[Questa è la seconda Nota sull’argomento “Islam e Animali”. La prima, che si può trovare in queste stesse pagine, riguardava “Muezza, la gatta del Profeta”, mentre la prossima sarà sui Cammelli di Allah. Il tutto fa parte del mio Corso “Sacri Animali” presso l’UTE di Sagrado (Go).]
“Il paradiso terrestre si
trova nel seno di una donna, nel profumo di un fiore e sulla groppa
di un cavallo arabo”.
“L'aria del Paradiso è
quella che soffia tra le orecchie di un cavallo”.
“Il
cavallo è un dono di Dio agli uomini”.
Tre
proverbi bastano a dire tutto l’amore di un popolo, di una
cultura, di un’intera civiltà per un animale? Se la
risposta è incerta, possiamo ricorrere alle leggende.
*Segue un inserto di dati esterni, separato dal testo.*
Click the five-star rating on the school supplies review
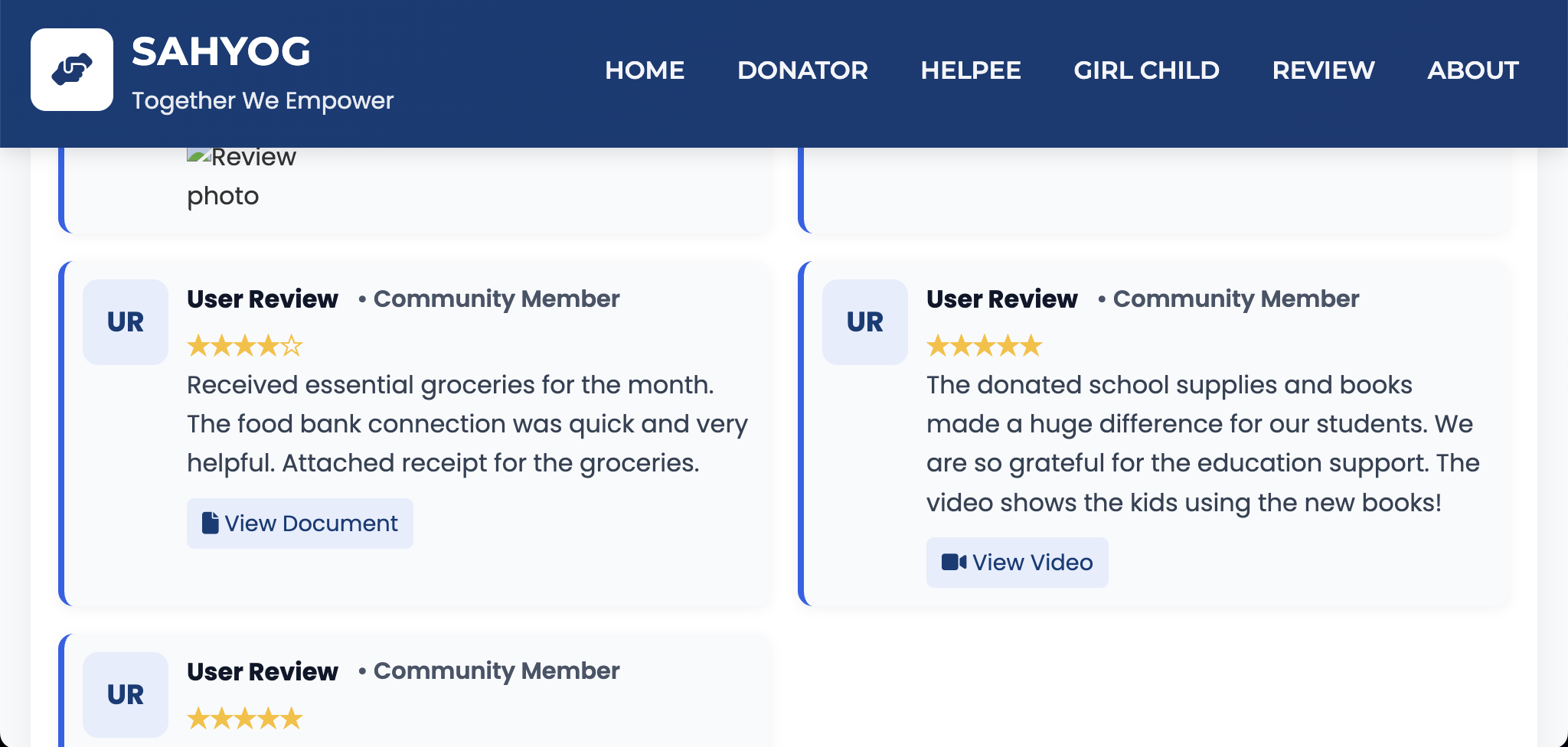 point(985,346)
Si
racconta Allah abbia detto al Vento del Sud (1):
“Diventa
carne compatta ed io ti trasformerò in una nuova creatura
per l'onore del mio sacro Nome e per l'umiliazione dei miei nemici
e per fornire un servitore a coloro i quali sono i miei sudditi"
. Il Vento del Sud rispose: "Fallo, Signore". Poi Allah
prese una manciata del Vento del Sud e vi alitò sopra
creando il cavallo e dicendo: "Il tuo nome sarà arabo e
la virtù risiederà nel ciuffo della tua fronte e
nella forza nel tuo dorso. Ti ho preferito a tutte le bestie da
soma giacché sono stato tuo maestro e tuo amico. Ti ho dato
il potere di volare senza le ali per sferrare l'attacco o battere
in ritirata. Sul tuo dorso metterò gli uomini che mi
onoreranno e glorificheranno e canteranno alleluia al mio
nome".
La leggenda è di origine beduina e il
cavallo di cui si parla è evidentemente un essere fuori del
comune. Secondo wikipedia. it
è una delle razze più
antiche e più utilizzate. Cavallo nobile dal busto fine;
pelle sottile ed elastica ricoperta da peli corti e lucenti. Gli
zoccoli sono piccoli e durissimi; gli appiombi sono perfetti. È
una razza a sangue caldo originaria della Penisola Arabica,
utilizzato per creare o per migliorare alcune razze, fra cui anche
il purosangue inglese. La sua origine risale al 3000 a.C. (2). Nel
VI secolo d.C. i beduini praticavano l'allevamento selettivo,
secondo criteri di selezione validi ancora oggi. Si formarono
inizialmente sette tipologie principali, che successivamente si
ridussero alle tre che ancora oggi conosciamo: l'arabo beduino
(assil) rappresenta il tipo originario e si divide a sua volta in
tre sottotipi: kuhailan, resistente e potente; siglavy, bello ed
elegante; muniqi, leggero e velocissimo; l'arabo di pura razza è
il discendente dei tre tipi appena citati, ed è quello che
noi conosciamo come “arabo” (diffuso in tutto il
mondo); la razza araba comprende cavalli di sangue orientale che,
pur rispettando per morfologia e carattere il tipo arabo, hanno nel
loro albero genealogico parentele con il berbero, con l'arabo
persiano e con il siriano.
Che l’arabo sia diverso da
tutti gli altri cavalli è qualcosa che balza agli occhi al
solo vederlo. In effetti non si tratta di un’impressione:
La caratteristica fisica che distingue il cavallo di razza
araba rispetto le altre razze è che le vertebre della sua
colonna spinale non sono 7 bensì 6; da ciò deriva la
compattezza del suo fisico, lasciando inalterati gli altri organi
vitali. Da qui il suo impiego negli sport di resistenza come
l'endurance (gare che arrivano anche a 120 km da percorrere) in cui
il cuore (delle stesse dimensioni di un qualsiasi altro cavallo)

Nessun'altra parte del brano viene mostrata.